Avrebbe riconosciuto quel timbro di voce in ogni luogo e in ogni tempo, ruvido, sprezzante e affilato come solo Levi sapeva essere. L’uomo aveva ormai notato questo suo rito ma non faceva nulla per impedirglielo, semplicemente ogni volta che terminava l’accoglieva con una frase sarcastica a cui Hanji non dava alcun peso, almeno in apparenza.
«Ohi, Levi, buonan-».
E come ogni notte non faceva in tempo a terminare la frase perché Levi le chiudeva la porta della sua camera dritta in faccia, impedendole di continuare. Sulle labbra di Hanji spuntava sempre un sorriso, mentre si avvicinava a quella porta chiusa e sollevava una mano, come se avesse ancora l’uomo davanti a sé.

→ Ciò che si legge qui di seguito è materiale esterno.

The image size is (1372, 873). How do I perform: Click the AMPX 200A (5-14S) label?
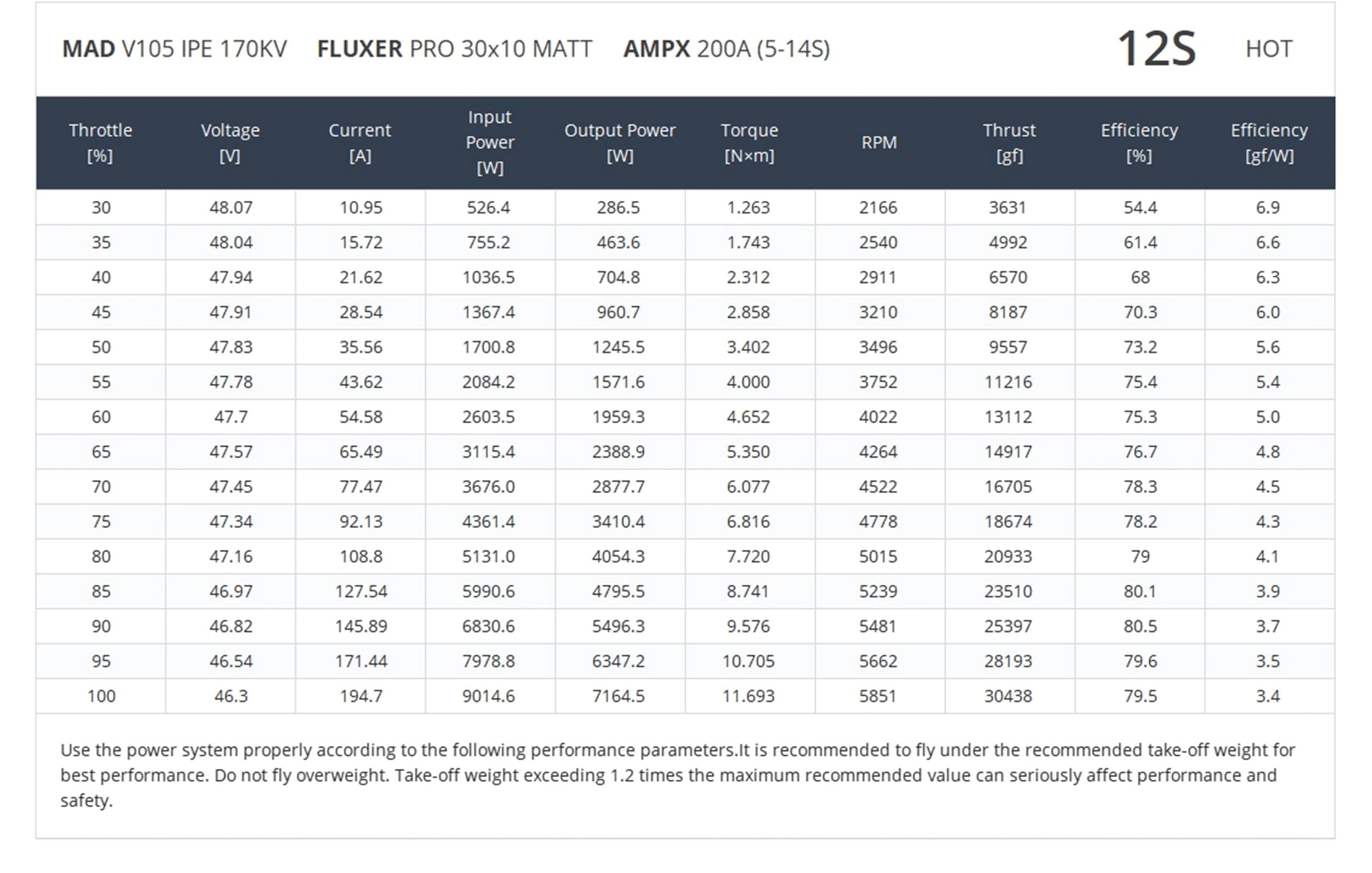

«Buonanotte, Levi». Un augurio semplice e sincero, la voce abbastanza udibile da colui che stava all’interno della stanza, per poi girare sui tacchi e andarsene, immaginando perfettamente lo sguardo infastidito e un verso di stizza appena accennato.
Va bene così, sei ancora tu, nonostante la morte di Erwin, i tuoi piccoli gesti me lo dimostrano. Aspetti che ritorni dall’aver dato la buonanotte ai ragazzi del Corpo di Ricerca, lo fai ogni sera, anche se pensi che non me ne accorga, per poi sfottermi e impedirmi di darti la buonanotte. Finché rimani così, non ho nulla da temere…
Con questa consapevolezza Hanji raggiungeva la propria camera, una certa serenità a invaderle l’anima, come se anche quel giorno si fosse concluso nel modo giusto, come se anche quel giorno il suo rito fosse andato a buon fine e lei potesse concedersi il meritato riposo. Era una sensazione che le scaldava il cuore e la faceva sentire in pace col mondo, per quanto lei, in effetti, il mondo non lo conoscesse per davvero.



Note dell'autrice: Buonasera a tutti! Giungo con questa nuova storia nata dopo aver visto una serie di fan art create da La Crospa su Twitter, che mi hanno ispirata in maniera particolare. Vi consiglio di cercarvele perché sono di una dolcezza infinita, e mostrano proprio Hanji intenta a dare la buonanotte ai ragazzi del Corpo di Ricerca. L'unica parte mancante è quella con Levi che io ho aggiunto, immaginando che cosa sarebbe potuto accadere. Inoltre la storia sarebbe dovuta essere particolarmente "fluffuosa", ma in realtà è diventata molto introspettiva mano a mano che prendevo in considerazione i vari personaggi.
È la prima volta che muovo Hanji, spero di non averla rovinata perché mi dispaicerebbe tantissimo, dato che si tratta di un personaggio che adoro.
Piccola dedica a tutte le ragazze a cui avevo promesso di scrivere questa piccola storia, spero di non avervi deluso.